(Extracted records)
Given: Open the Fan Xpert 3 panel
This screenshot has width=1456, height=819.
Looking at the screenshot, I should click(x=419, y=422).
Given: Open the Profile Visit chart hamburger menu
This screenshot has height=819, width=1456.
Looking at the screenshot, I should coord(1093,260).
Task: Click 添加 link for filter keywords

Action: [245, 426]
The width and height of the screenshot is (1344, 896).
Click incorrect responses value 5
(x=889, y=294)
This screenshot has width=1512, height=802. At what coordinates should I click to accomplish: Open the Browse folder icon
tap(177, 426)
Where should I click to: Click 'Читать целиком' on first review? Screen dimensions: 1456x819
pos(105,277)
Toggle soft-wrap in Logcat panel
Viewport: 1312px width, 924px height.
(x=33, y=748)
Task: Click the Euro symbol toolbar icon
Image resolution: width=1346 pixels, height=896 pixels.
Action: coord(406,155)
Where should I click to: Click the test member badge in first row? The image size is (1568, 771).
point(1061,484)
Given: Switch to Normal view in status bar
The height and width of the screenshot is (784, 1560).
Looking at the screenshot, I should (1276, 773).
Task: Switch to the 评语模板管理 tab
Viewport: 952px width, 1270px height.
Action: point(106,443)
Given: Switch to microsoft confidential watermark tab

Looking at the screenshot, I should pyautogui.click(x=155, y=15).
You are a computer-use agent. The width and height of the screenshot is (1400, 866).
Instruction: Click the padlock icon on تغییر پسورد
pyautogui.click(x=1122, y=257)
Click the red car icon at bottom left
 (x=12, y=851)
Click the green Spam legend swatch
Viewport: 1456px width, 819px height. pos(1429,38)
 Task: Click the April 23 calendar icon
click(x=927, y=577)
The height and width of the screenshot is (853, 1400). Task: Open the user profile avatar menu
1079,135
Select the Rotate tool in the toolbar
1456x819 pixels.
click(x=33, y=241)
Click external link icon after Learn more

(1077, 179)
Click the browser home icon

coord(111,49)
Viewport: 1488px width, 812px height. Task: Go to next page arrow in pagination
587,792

What the task requires: Output only the lines from the line that contains "Viewport: 1488px width, 812px" through the end of the entries, both included, exactly as they appear.

Answer section:
Viewport: 1488px width, 812px height. Task: Go to next page arrow in pagination
587,792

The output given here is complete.